Too many things have happened or are going to happen since I've negelected my blog. Short order to catch myself up.
1. Having my mother's memorial service this month. Meeting relatives that I have never met. House must be clean to achieve some level of sanity. House is no where near clean and I want to die.
2. Meeting with my estranged father for the first time in 15 years at a truck stop in Alabama on Monday. Nervous to the point of wanting to throw up. Also excited like a kid before Christmas.
3. Bean was messed up pretty badly by his last crappy ass preschool teacher and we're still feeling the aftershocks.

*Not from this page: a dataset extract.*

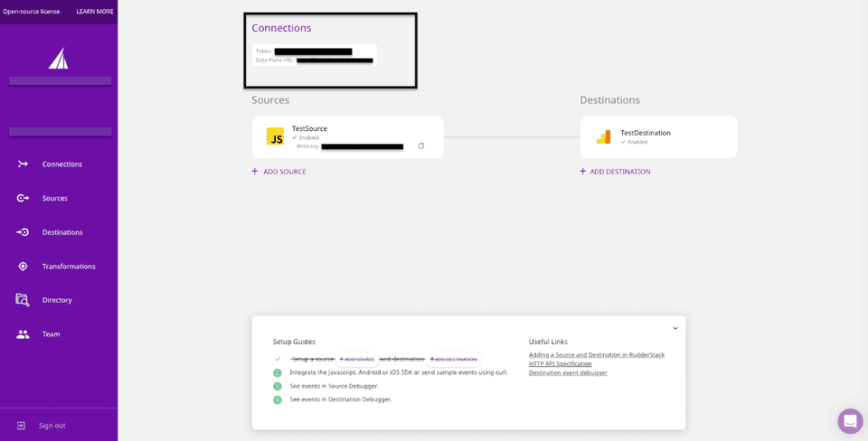Click the Connections icon in sidebar
The height and width of the screenshot is (441, 868).
[x=23, y=164]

Not sure if I mentioned it before but he has PDD-NOS, which is an Autism Spectrum Disorder. SSill haven't told most of the family because fuck them. He's still the same sweet kid he just needs more coping skills than some of his peers. And fuck people who want to "cure" autism. What's next . . . "curing" people who have green eyes (like me?) or people with a different skin tone? Hmmmm, why does that sound familiar?
4. Bug is fine but cutting her 12 month molars at 14-15 months and doing it excuriateingly slowly. Otherwise she is funny, and cute, and full of toddler curiosity. She finally began walking shortly after she turned 13 months old.
5. I am depressed and anxious. Nothing new I know but it's proving very hard to shake.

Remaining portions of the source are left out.